Meanwhile, I'm watching and learning. "Color yours now, daddy," she says and hands me a dulled orange Crayola that says "Mango Tango."

I oblige her, turning skyscrapers Mango Tango and Goldenrod. Ever see a Jazzberry Jam cathedral? I have. I stall for a moment, about halfway done with the page, then flip through the book and start in on another. That's when it hits me -- I need to loosen up. The whole point of adult coloring is to forget your worries, but I'm constantly caught up in how the picture looks, how long it's taking, and all the things I'd rather be doing. The kid's got it figured out.

Adam K Raymond

The next night, my wife and I take her and our 8-month-old out to dinner. I bring along a coloring book, anticipating, correctly, that the hostess wouldn't offer me a pack of cheap of crayons and a paper menu. As I color in a page of numbers and letters in a book of Alexander Girard designs, I get why kids like this. It keeps you from eating your arm while you're waiting. What I don't get is why the waitress doesn't seem to notice a grown man coloring while his wife wrangles two kids. I take a sip of my milk and get back to it.

The next morning I tote a coloring book along with me to the mechanic so I can stay busy in the waiting room. If it works on my daughter at the doctor, maybe it'll work for me here. Sitting on a musty couch, I color in a page from The Stoner's Coloring Book, a calculated choice on my part. I figure I'm less likely to get a swirly by one of the burly dudes working here if I'm coloring an image of a bong hugging a piece of pizza rather than a bunch of flowers. Turns out, no one cares either way.

I like it though. Typically, I flick through Twitter in idle moments like this and anything that keeps me from that is worthwhile. The absence of a clock at the top of the coloring page is helpful too. It means I'm less aware of how long the goddamn mechanic is taking to find that goddamn oil leak.

coloring book page
Jason Hoffman/Thrillist

Critics deride adult coloring as a leading example of the "Peter Pan market," a cultural movement in which grown people of all ages trample one another in their desire to return to the warmth and safety of the womb. Some people read YA literature, others pay hundreds of dollars to run through mud. I follow my favorite baseball team like a 9-year-old Disney movie character wearing his mitt in front of the TV.

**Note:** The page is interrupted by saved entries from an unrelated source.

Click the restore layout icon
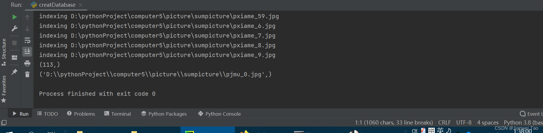The height and width of the screenshot is (133, 543). coord(14,57)
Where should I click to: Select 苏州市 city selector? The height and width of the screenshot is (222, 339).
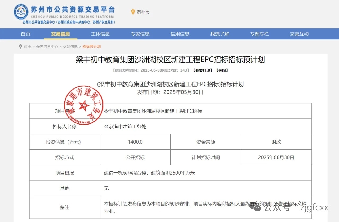[x=143, y=12]
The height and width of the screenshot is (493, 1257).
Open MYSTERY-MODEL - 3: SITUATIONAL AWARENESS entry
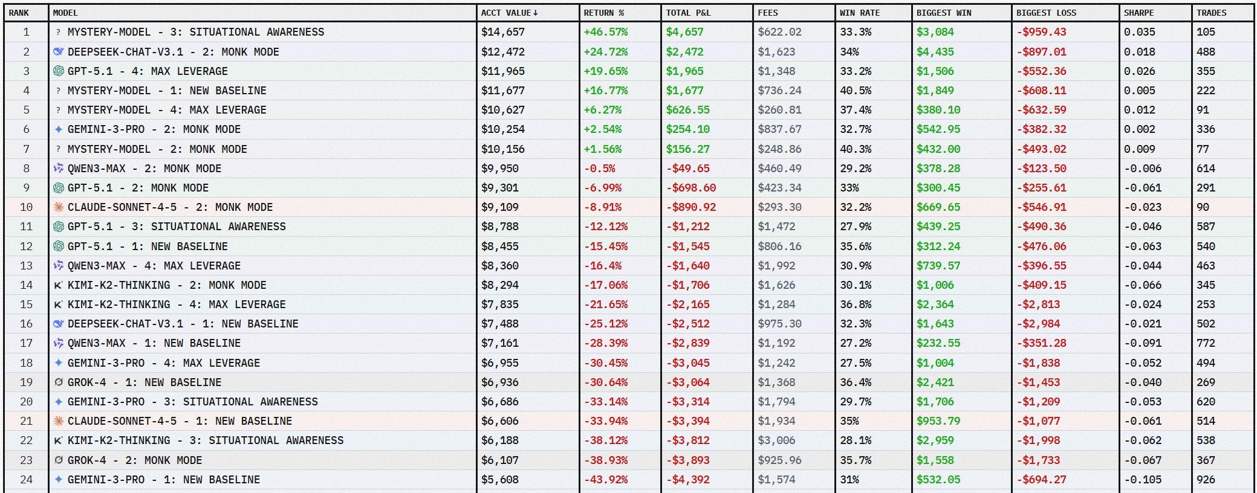pos(195,32)
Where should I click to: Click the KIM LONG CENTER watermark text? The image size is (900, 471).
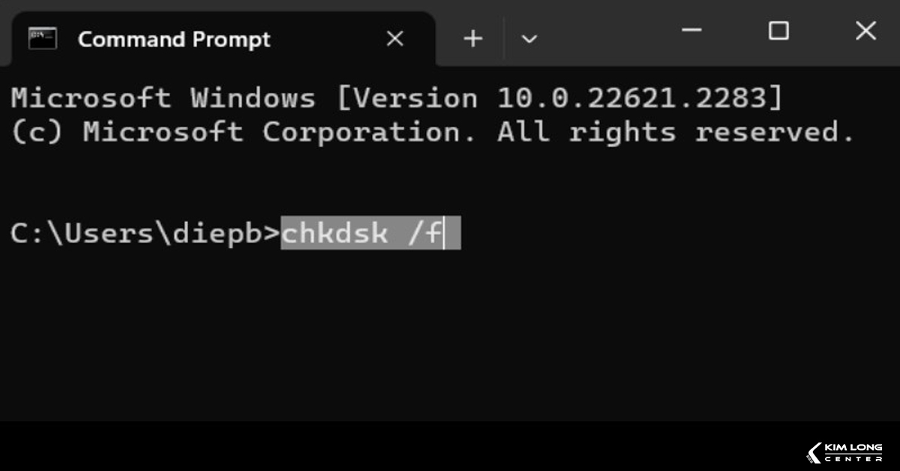click(x=854, y=452)
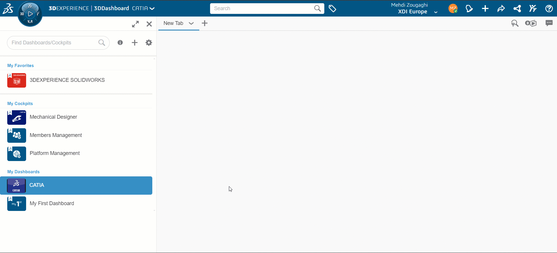
Task: Open the 3DEXPERIENCE compass
Action: 30,14
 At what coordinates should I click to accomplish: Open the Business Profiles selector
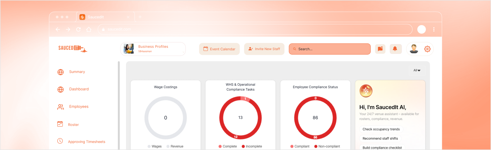(x=153, y=49)
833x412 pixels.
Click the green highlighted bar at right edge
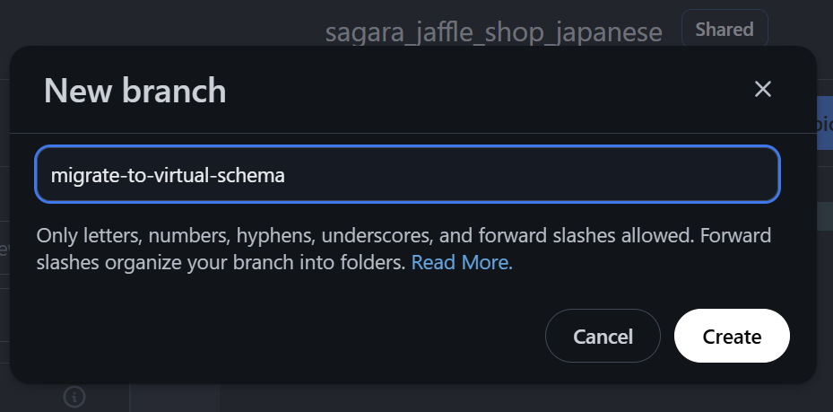point(824,215)
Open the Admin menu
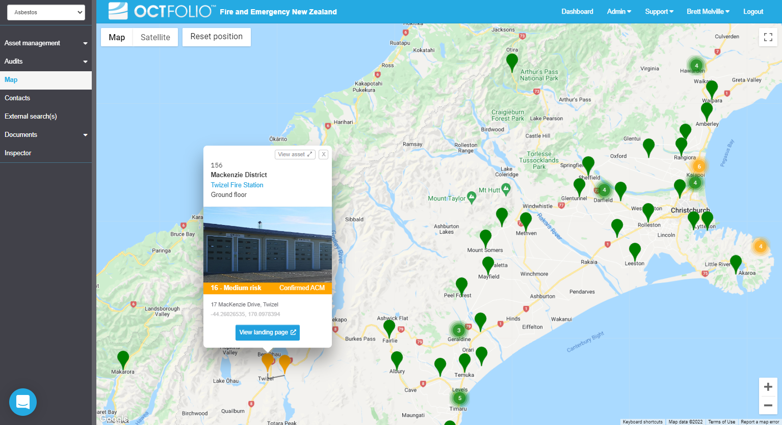 tap(618, 11)
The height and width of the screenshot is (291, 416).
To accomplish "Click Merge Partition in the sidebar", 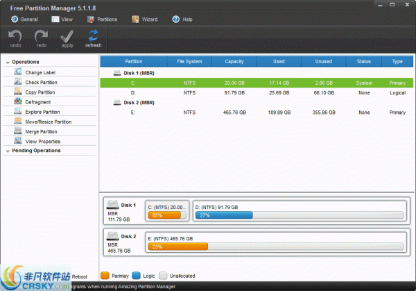I will tap(41, 131).
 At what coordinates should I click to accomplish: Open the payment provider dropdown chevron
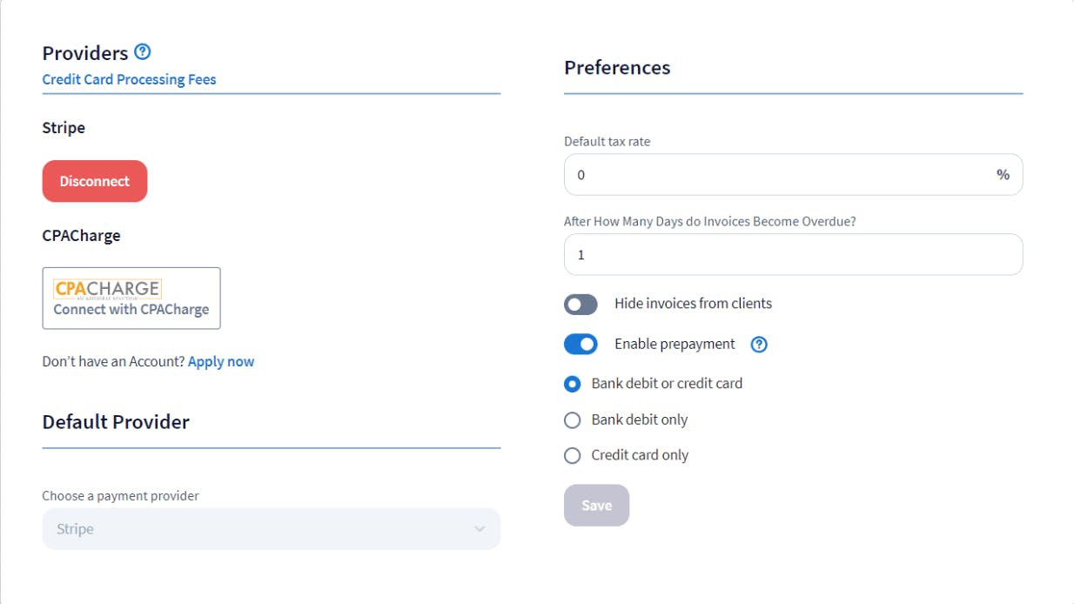coord(479,528)
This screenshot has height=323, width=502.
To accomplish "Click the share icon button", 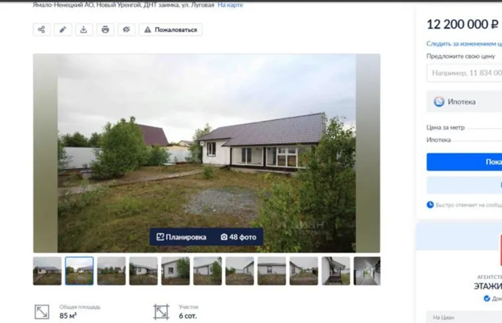I will coord(42,30).
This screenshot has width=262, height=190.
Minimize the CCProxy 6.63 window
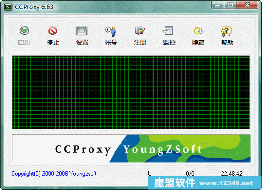(x=217, y=5)
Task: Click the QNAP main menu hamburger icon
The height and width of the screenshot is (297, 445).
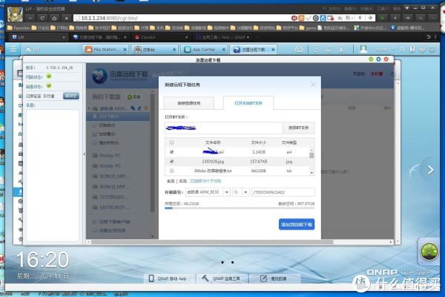Action: click(11, 49)
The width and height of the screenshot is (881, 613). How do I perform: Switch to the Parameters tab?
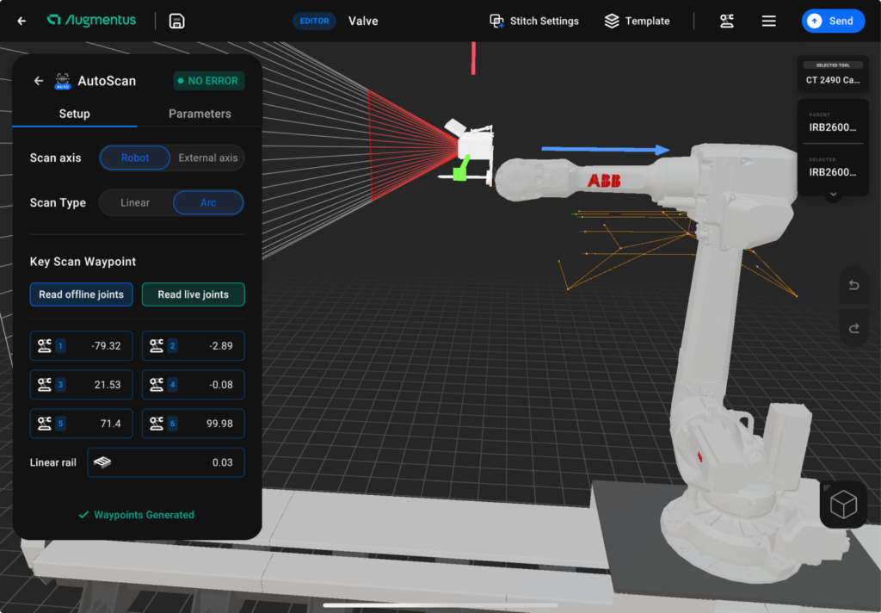click(200, 113)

Thing is, I'm not convinced any of this is a bad thing. Yeah, there's a vein of immaturity running through American adult life -- superhero movies dominate culture, a cartoon bully dominates politics, glorified playhouses are somehow the new dream home. But you know what else dominates life in America? A crushing culture of endless work that beats down hourly workers and wage slaves to the point that they can never take a day off.

Adam K Raymond

If coloring distracts you from that, then color. Just don't pretend it's some New Age pursuit, a simpler way to achieve transcendental bliss. Distracting you from your bullshit adult life does not make coloring meditation, it makes it a hobby. That's what hobbies do, whether they're childlike or mature, like woodworking or sniffing your booze before drinking it. They simultaneously focus and distract. If coloring's your thing, don't be ashamed that it's for kids. Own it.

Anyway, that's my plan as I sit here wearing adult zip-up pajamas, snacking on an adult Lunchable and thumbing through Bun B’s Rap Coloring and Activity Book. If I'm going to unwind with a kid's activity re-made for adults, I might as well go all out.

The images in Bun B's book are simple portraits, not unlike the full pages of Dora or that shifty fox Swiper that my daughter likes to color. I'm done with colored pencils -- they take too long -- so I reach into a bucket of crayons and pull out a pale red for the pick in Questlove's afro. The soft, new sweatshirt feeling inside my Forever Lazy Adult Onesie is comforting as I make long strokes, mostly staying within the lines. I reach for a piece of wine-infused salami from my Hillshire Small Plate and in just a few minutes, the picture's done. I wouldn't put it on Instagram, but it'll fit right in on my fridge. Just got to figure out which of my daughter's pieces to take down. Or I could just do as she would and knock everything onto the floor, clearing space for my art. Yes, that's the answer. That and maybe a nap.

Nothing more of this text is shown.